» **DIRECTIONS FOR THIS TASK**
The line with "Where should I" marks where to begin. Please copy it and each line after it to the end of the records below, exactly.

--- INFORMATION SUPPLIED Enclosed Below ---

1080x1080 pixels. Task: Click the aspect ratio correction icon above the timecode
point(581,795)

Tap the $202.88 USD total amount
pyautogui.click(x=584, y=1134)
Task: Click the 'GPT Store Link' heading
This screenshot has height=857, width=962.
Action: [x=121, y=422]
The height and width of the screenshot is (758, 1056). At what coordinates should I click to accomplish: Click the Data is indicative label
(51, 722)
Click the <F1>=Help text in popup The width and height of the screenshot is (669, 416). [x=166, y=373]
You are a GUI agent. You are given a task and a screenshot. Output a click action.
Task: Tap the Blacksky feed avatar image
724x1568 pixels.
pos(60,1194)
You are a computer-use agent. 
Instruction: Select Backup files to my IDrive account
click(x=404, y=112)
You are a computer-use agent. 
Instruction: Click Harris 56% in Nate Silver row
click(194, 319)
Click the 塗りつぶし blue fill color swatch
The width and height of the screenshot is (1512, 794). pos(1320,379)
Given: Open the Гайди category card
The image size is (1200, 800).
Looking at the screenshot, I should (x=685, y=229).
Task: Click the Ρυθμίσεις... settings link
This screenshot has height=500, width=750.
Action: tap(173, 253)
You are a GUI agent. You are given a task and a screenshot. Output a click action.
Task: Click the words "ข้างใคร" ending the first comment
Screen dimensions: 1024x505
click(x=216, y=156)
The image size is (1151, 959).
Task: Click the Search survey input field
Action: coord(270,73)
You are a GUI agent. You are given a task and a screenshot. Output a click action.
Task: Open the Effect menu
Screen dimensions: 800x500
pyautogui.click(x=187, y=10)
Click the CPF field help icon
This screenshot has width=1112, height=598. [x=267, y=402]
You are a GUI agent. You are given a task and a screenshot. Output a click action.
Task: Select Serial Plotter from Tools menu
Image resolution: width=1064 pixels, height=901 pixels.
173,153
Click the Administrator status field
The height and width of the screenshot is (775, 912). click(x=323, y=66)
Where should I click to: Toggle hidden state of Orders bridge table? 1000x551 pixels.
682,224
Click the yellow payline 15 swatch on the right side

--- End of Enclosed INFORMATION SUPPLIED ---

» **EXERCISE SOLUTION**
Where should I click to: Toggle hidden state of Orders bridge table? 1000x551 pixels.
682,224
Click the yellow payline 15 swatch on the right side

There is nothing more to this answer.